***** Data supplied

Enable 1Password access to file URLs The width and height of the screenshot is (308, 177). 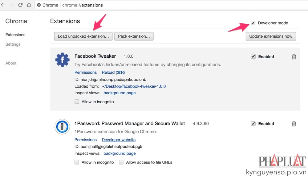click(121, 162)
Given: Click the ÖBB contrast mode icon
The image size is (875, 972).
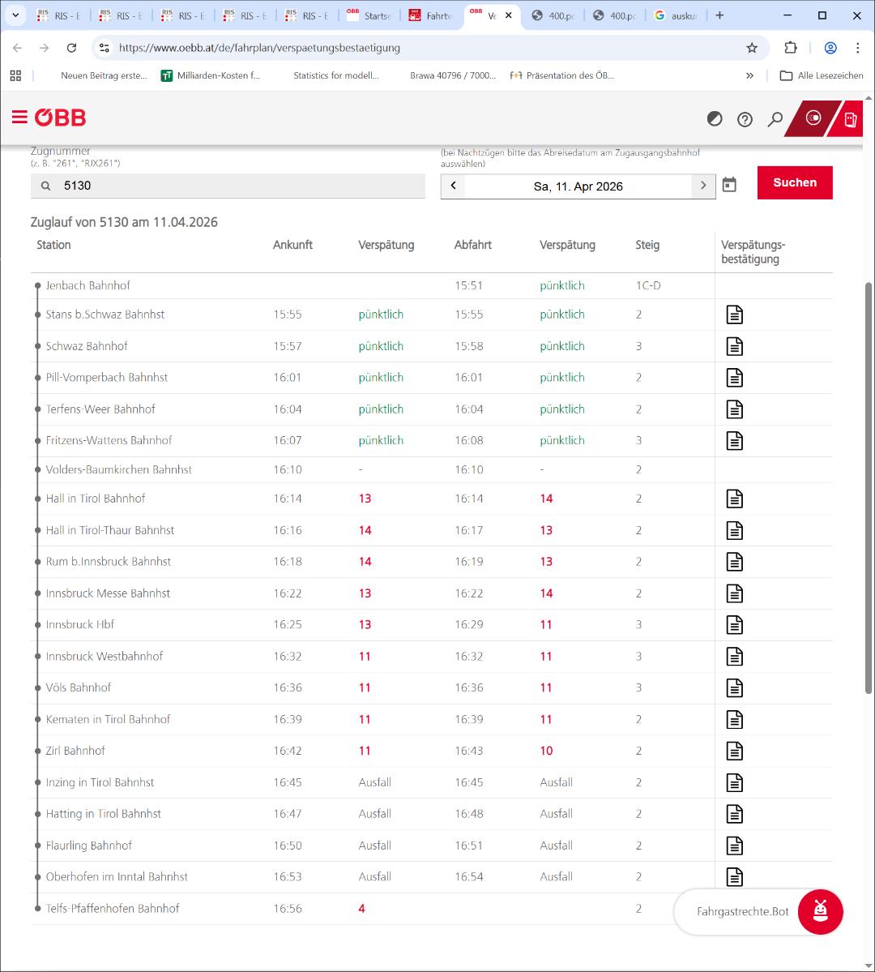Looking at the screenshot, I should [715, 118].
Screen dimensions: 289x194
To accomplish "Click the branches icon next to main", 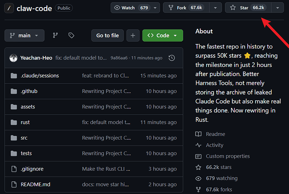I will click(55, 36).
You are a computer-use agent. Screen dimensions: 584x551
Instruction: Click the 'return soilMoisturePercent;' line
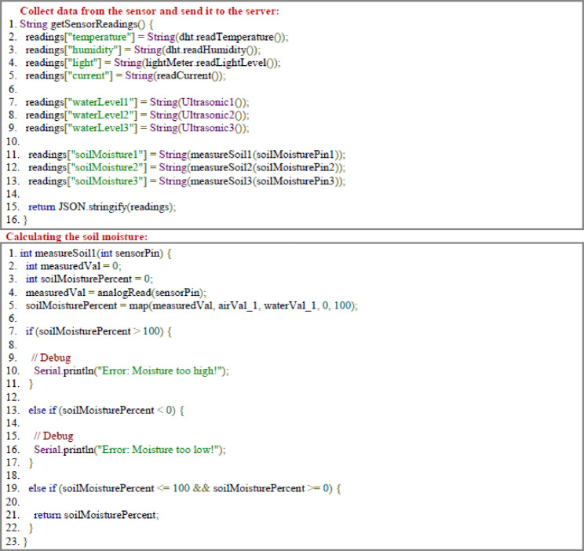point(96,515)
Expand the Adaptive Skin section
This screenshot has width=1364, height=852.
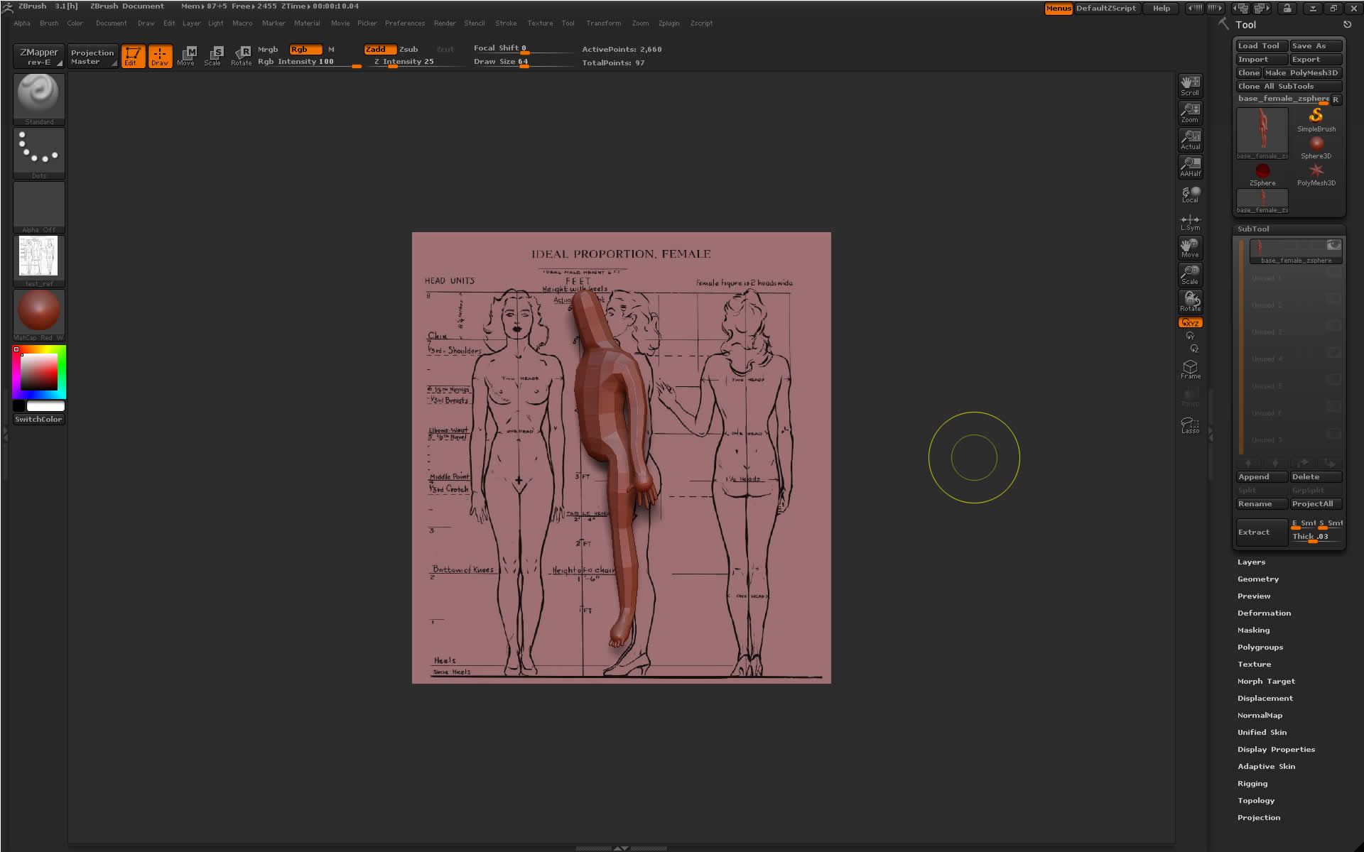point(1266,766)
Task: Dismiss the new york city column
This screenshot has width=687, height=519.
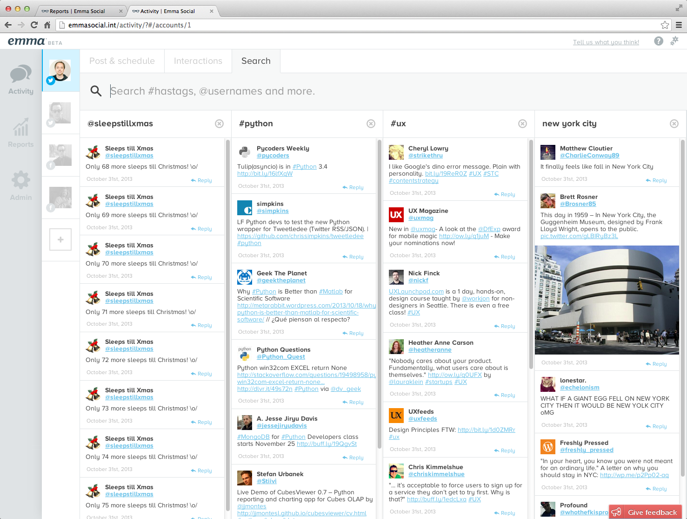Action: click(x=674, y=123)
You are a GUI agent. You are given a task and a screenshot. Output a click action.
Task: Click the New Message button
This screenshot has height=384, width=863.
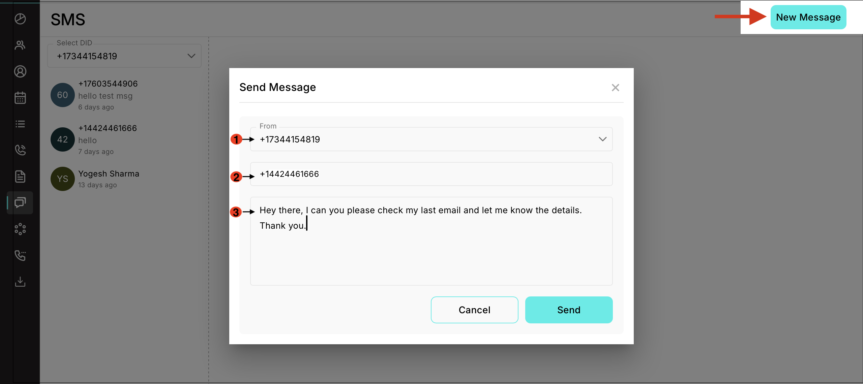[808, 17]
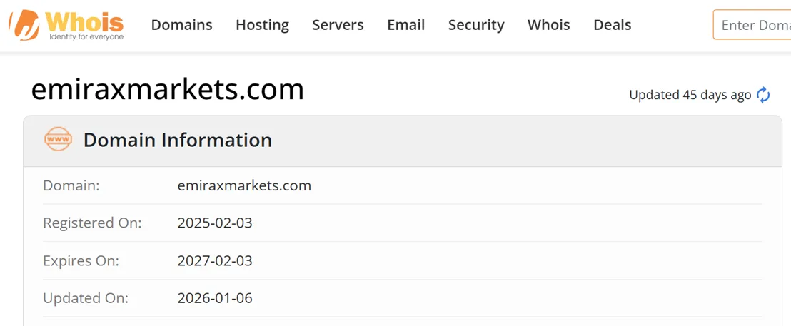The width and height of the screenshot is (791, 326).
Task: Click the emiraxmarkets.com page heading
Action: point(168,90)
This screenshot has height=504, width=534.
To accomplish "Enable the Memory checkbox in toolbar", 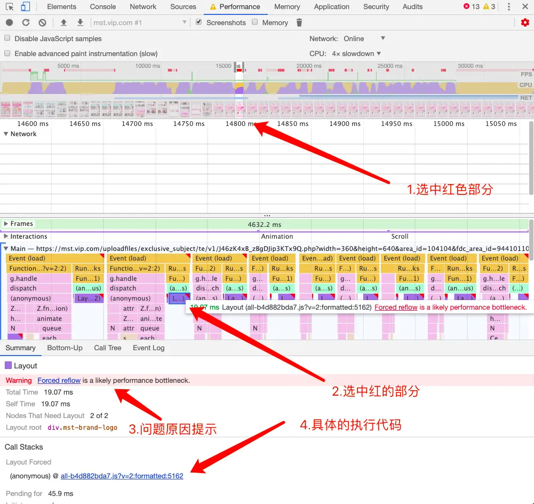I will coord(255,22).
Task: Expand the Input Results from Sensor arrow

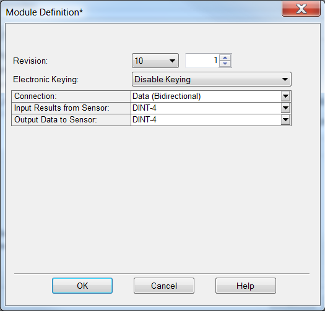Action: [x=285, y=108]
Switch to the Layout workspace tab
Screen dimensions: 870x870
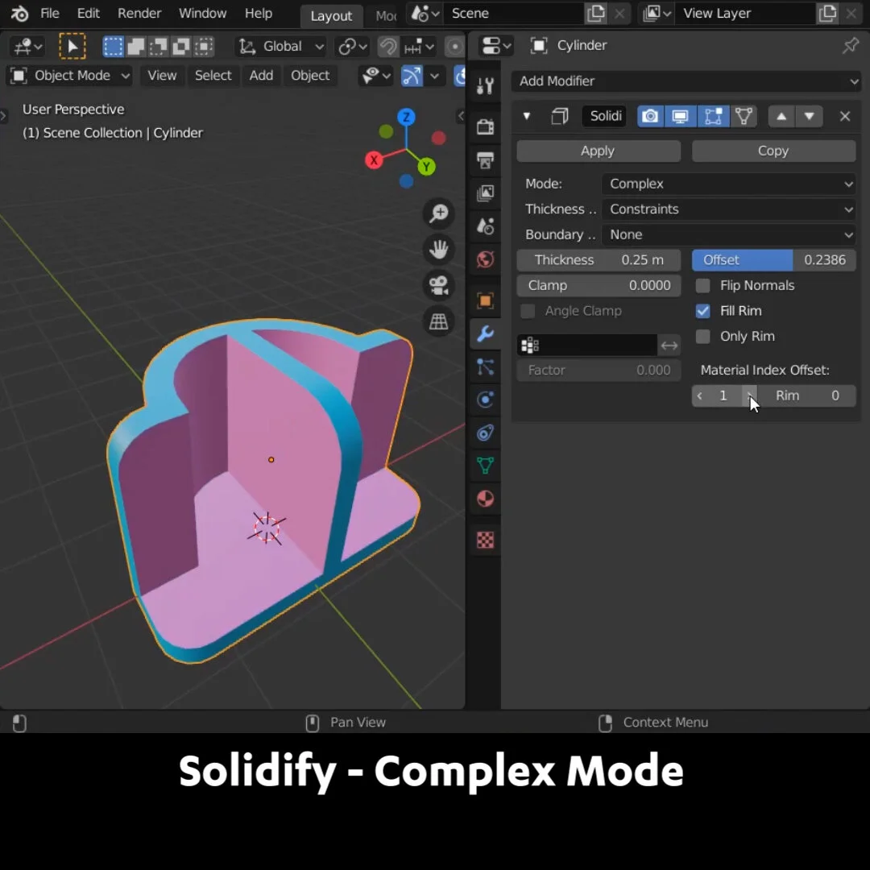pos(331,15)
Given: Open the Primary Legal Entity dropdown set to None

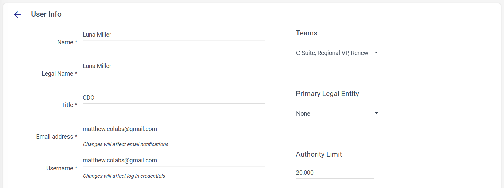Looking at the screenshot, I should pyautogui.click(x=332, y=114).
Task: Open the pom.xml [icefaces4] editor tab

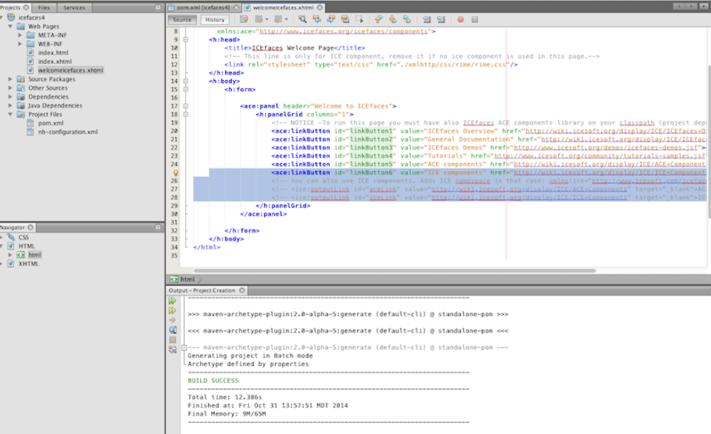Action: pos(204,7)
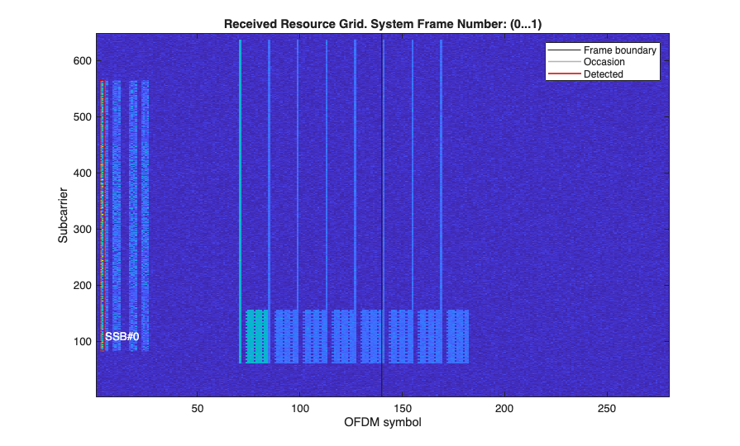
Task: Click the Subcarrier y-axis label
Action: [x=63, y=216]
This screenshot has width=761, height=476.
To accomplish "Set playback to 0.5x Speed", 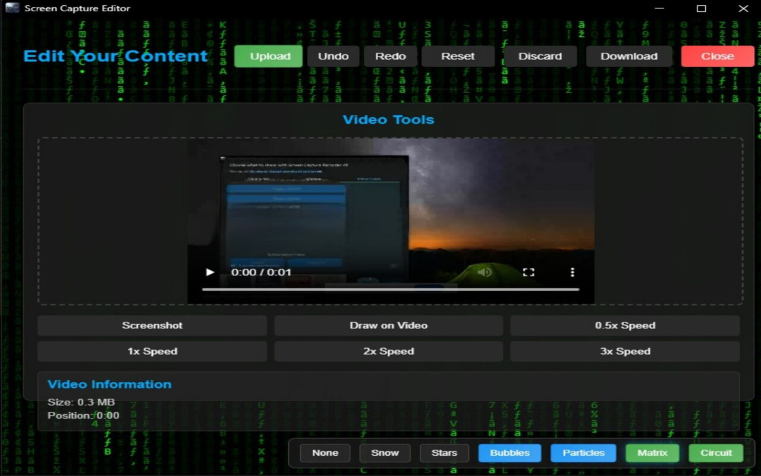I will pyautogui.click(x=625, y=325).
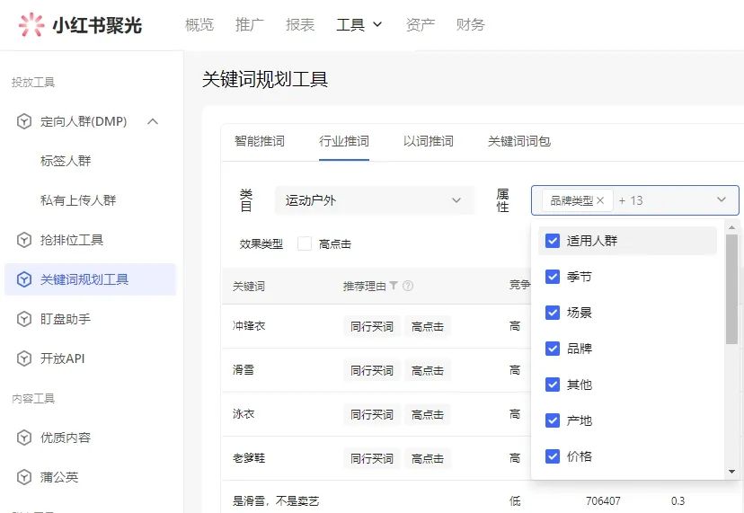Click the 抢排位工具 sidebar icon
The width and height of the screenshot is (744, 513).
tap(24, 240)
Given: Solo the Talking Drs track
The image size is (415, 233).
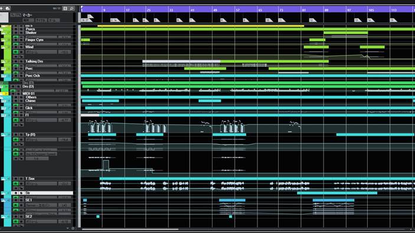Looking at the screenshot, I should [21, 61].
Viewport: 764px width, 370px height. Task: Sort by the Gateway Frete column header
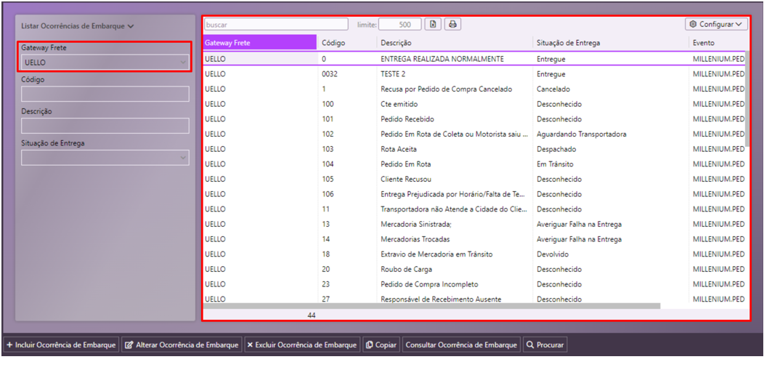259,43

**********

*To be done*.
Rescale the rows from the line with "Viewport: 764px width, 370px" through the end of the rows, and repeat those lines, requests included. Multiply every coordinate in the answers by 2.55 and round to whole numbers with halves rounded up, leaving the pictures out.

*Worked answer*.
Viewport: 764px width, 370px height. Task: Sort by the Gateway Frete column header
660,110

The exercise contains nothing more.